There’s nothing quite like meeting Buffalonians who assume that anyone working in Buffalo media—print or otherwise— must be second-rate, otherwise they’d be working for newspapers or networks in New York, Los Angles etc. There is, in fact, no more second- rate assumption about Buffalo that I can think of than the assumption that everything Buffalonian is second-rate.
In so many ways, Buffalo has been proportionately first-rate culturally, for decades.
What I’ve figured out over the years, in fact, is how many first-rate people who could, given a chance, excel in any coastal environment, are secretly embarrassed by how content they are with life in Buffalo. That renowned and ridiculous “Buffalo inferiority complex,” then, is a way to camouflage the biggest and most shameful secret of all about this city—for many it’s an extraordinarily comfortable city in which to live and work.
The catch, of course, is that’s not close to true for all those caught in the backwash of all the twilight industries that have disappeared and made it the third poorest city in the country. We have a tragic amount of blight and poverty here—not to mention simple business failure and unemployment.
But for those comfortably employed in Buffalo media, it’s not at all a bad place to live. It may not be Malibu, but it’s relatively inexpensive, surprisingly beautiful, culturally active, appallingly well-fed, pleasantly sports-nuts and full of people with a solid and decent Midwestern regard for others rather than a coastal reliance on the craven fiction that the S. O. B.’s way is the only way.
Let me confess to being initially a bit baffled by Beard’s coming off a two-year layoff (after his employment at L. A.’s KTTV ended unpleasantly) to come to Buffalo. Until, that is, I thought about it a little and the whole thing seemed smart all around.
If, as Beard told my colleague Alan Pergament, he’s got good memories of his time at Ch. 4 in Buffalo and good friends here in O’Connell and Ed Kilgore, this is as good a place as any—and better than most—for an anchor his age to ply his trade. What broadcasters always know that Buffalo civilians seldom think about, is that proximity to Toronto gives network affiliates here a major international audience.
For Ch. 2, it’s nothing but smart. To any rational observer, the Ch. 4 anchor team of Walker and Postles has been ripe for the Nielsen taking for years. That Ch. 2 is now an unofficial Buffalo To L. A. and Back club (Beard, O’Connell and Maria Genero now as utility weather-caster) is more than an ample indication that they’re as serious as a heart attack about taking over TV news dominance in Buffalo.
Personally, I think it would be more than a pity if Scott Levin were to be bruised too badly in Ch. 2’s Beard bonanza.

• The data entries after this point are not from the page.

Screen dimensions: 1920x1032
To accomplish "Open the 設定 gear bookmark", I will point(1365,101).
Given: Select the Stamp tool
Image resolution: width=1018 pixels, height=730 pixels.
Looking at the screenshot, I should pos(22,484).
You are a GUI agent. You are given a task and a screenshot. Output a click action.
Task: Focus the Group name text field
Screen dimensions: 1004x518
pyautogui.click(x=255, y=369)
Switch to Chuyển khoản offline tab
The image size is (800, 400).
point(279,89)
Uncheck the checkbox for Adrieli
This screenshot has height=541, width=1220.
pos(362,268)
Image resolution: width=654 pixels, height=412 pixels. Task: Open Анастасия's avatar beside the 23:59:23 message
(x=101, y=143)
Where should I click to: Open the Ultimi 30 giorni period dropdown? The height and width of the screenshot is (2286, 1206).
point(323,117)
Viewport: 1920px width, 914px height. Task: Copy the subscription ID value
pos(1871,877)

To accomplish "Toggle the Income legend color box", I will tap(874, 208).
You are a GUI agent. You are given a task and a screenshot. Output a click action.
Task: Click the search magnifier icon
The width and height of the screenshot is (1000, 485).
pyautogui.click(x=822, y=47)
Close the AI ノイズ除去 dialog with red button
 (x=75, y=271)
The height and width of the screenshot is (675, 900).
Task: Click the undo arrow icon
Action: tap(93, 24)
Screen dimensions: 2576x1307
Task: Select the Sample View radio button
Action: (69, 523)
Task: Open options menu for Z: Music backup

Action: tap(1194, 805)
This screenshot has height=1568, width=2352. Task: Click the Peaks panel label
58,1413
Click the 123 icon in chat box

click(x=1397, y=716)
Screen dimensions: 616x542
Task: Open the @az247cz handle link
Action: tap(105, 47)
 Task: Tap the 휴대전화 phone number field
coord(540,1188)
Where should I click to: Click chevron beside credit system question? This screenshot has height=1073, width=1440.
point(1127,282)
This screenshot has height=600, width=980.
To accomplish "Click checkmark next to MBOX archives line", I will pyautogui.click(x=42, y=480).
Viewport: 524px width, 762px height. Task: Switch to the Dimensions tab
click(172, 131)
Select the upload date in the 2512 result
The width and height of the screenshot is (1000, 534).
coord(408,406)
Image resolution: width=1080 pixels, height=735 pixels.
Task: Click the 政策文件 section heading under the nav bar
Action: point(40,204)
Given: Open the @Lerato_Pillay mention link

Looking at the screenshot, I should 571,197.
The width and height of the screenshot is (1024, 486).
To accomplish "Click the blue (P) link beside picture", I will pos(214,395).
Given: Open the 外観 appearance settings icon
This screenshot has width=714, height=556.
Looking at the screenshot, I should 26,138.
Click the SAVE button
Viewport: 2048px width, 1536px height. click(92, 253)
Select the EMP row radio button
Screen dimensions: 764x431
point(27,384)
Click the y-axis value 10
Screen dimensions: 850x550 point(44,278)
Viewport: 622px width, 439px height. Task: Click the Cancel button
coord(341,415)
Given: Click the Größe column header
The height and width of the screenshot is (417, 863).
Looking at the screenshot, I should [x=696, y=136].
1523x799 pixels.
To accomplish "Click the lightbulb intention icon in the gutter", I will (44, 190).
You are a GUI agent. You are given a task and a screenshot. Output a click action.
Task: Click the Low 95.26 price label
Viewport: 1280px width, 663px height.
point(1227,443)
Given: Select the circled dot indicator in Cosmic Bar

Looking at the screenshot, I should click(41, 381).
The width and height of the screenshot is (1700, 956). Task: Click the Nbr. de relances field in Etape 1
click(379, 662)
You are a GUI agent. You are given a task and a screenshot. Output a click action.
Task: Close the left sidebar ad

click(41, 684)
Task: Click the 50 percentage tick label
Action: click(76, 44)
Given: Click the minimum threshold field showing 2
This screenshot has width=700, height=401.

On the terrible night when the story of the crash of Flight 3407 broke during the 11 p. m. news, Levin, more than any other local news anchor, truly distinguished himself. And that’s when anchors prove their true mettle.
Whatever happens, this much is certain—this is the biggest wave rocking the local TV news boat since Irv Weinstein retired, Carol Jasen left to get married and former Ch. 2 News director Ellen Crooke set up a tailor shop to outfit her reporters with red jackets and new attitudes.
Ch. 2 tried cosmetology and aggression and achieved some success. Now they’re going for heavyweight news experience as well.
It’s the continuing proof of a competitive new attitude—not Beard himself—that’s quite likely to be a game-changer on this side of the broadcast border.
As local sporting events go, TV News Polo isn’t quite up there with the Bills and the Sabres, but it’s not far behind either.